В общем, меня доставили в комнату разбора полетов под конвоем, и, войдя туда, я вдруг смущенно осознала, какой оборванкой должна выглядеть, не хуже малолетних беженцев из Глазго: на мне по-прежнему были альпинистские брюки жены французского фотографа, потрепанный пиджак Этьена Тибо и ботинки Джейми. Та же одежда, которую я носила всю последнюю неделю и бо́льшую часть двух последних месяцев и, между прочим, которая была на мне, когда мы почти сровняли с землей одно здание в центре Ормэ. Какие уж тут женские уловки! Я вошла в комнату со стенами из беленого камня, а сердце неистово колотилось о ребра, будто готовый взорваться двигатель. Помещение выглядело в точности как в тот раз, когда мы впервые встретились тут почти два года назад: пара тяжелых стульев возле электрического обогревателя, чайник под стеганым чехлом на столе. Тут не воняло, как в допросной Ормэ, но не вспоминать о том запахе было невозможно.
– Боюсь, разбирательство может затянуться, – извиняющимся тоном сказал Баллиол и протянул мне руку. – Надеюсь, вам удалось поспать ночью?
Очков на нем не было. Наверное, это застигло меня врасплох, ведь без них он ничем не отличался от любого другого человека. И еще то, как он протянул руку. От этого движения я мгновенно перенеслась обратно в Ормэ: мощеная улица, в кармане – новый ключ и старые чертежи, сердце полно ненависти и ярости. Я пожала ему руку и сквозь зубы выдавила:
– Ja, mein Hauptsturmführer.
Вид у него стал потрясенным, а я наверняка покраснела как помидор. Ох, Мэдди, хорошенькое же начало допроса!
– Извините… извините! – задохнулась я. – Je suis désolée. – Невероятно, я до сих пор пыталась разговаривать с людьми по-французски!
– Какая-то ваша часть все еще в окопах, правда? – мягко проговорил он. И, легонько коснувшись моей спины кончиками пальцев, направил меня к одному из стульев. Распорядился: – Чаю, Сильви, – и сержант тихо разлил чай по чашкам, а затем вышел.
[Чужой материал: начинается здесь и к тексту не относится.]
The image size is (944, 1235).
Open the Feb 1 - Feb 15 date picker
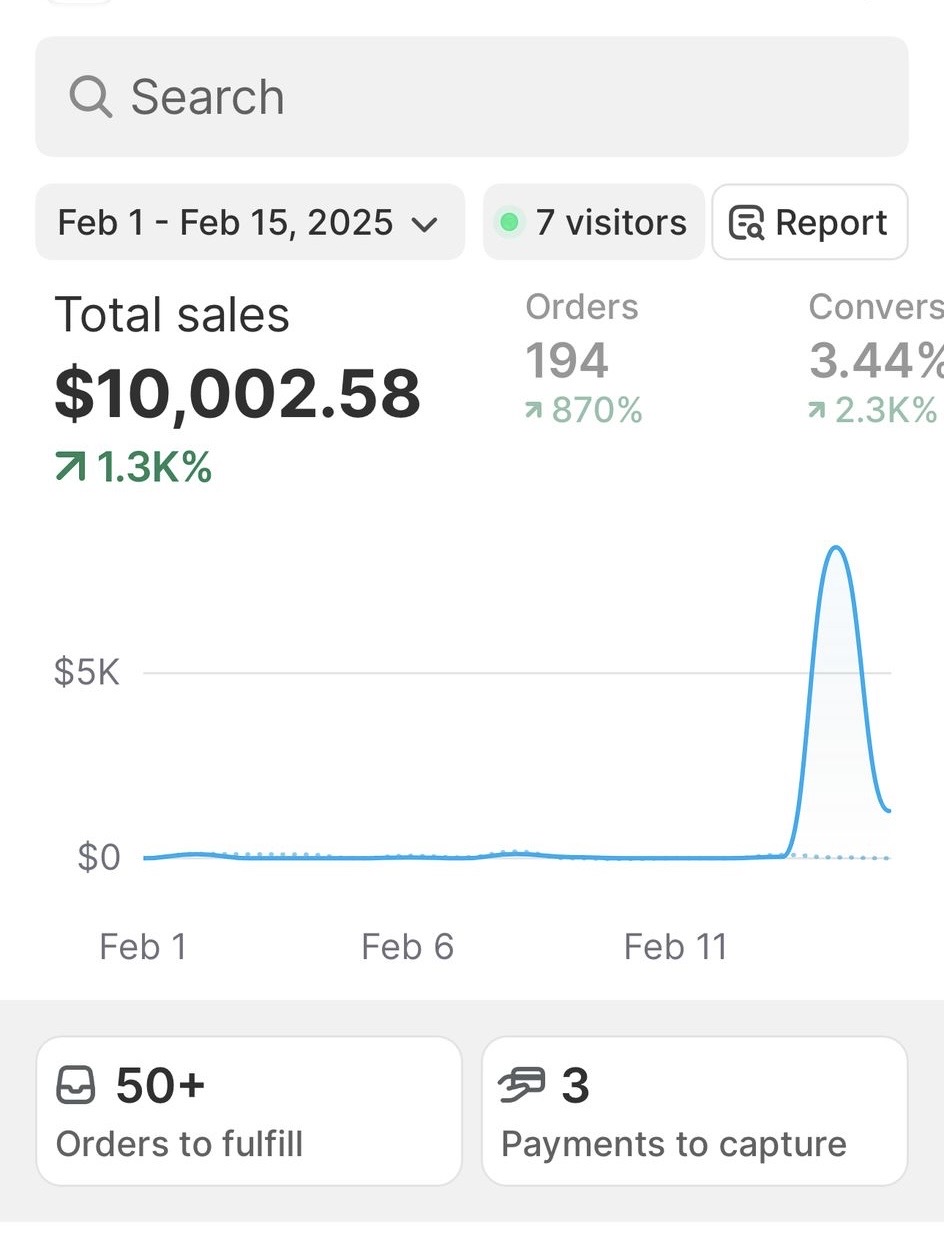pos(226,222)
Очки Баллиола лежали на столе. Он надел их, примостился на краешке стола и взял блюдечко, на котором стояла его чашка, и руки у него ничуть не дрожали. Мне же пришлось поставить свою чашку на пол: я не могла допустить, чтобы костяной фарфор дребезжал у меня на коленях под взглядом увеличенных линзами глаз Баллиола, которые буквально пригвоздили меня к месту. Поразительно, ведь Джули нравился этот человек. Понятия не имею чем. Меня он пугал прямо-таки до смерти.
– Чего вы боитесь, Мэдди? – негромко спросил он. Никакой тебе чепухи в стиле «летный офицер Бофорт-Стюарт».
Больше мне не придется этого говорить. Никому и никогда. В последний раз…
– Я убила Джули. В смысле, Верити. Застрелила своими руками.
Он поставил звякнувшую чашку на стол и уставился на меня.
– Вы о чем?!
– Я боюсь, что меня будут судить за убийство.
Отведя от разведчика взгляд, я стала смотреть на водосток в полу. На этом самом месте немецкий шпион пытался задушить Еву Зайлер. Я задрожала, в буквальном смысле слова задрожала, когда поняла это. Никогда в жизни я не видела таких кошмарных синяков, ни до того, ни после. Джули действительно пытали в этой самой комнате.
Когда я снова посмотрела на Баллиола, он так и стоял, привалившись к столу, ссутулившись, сдвинув очки на лоб и сжимая пальцами переносицу, будто у него мигрень.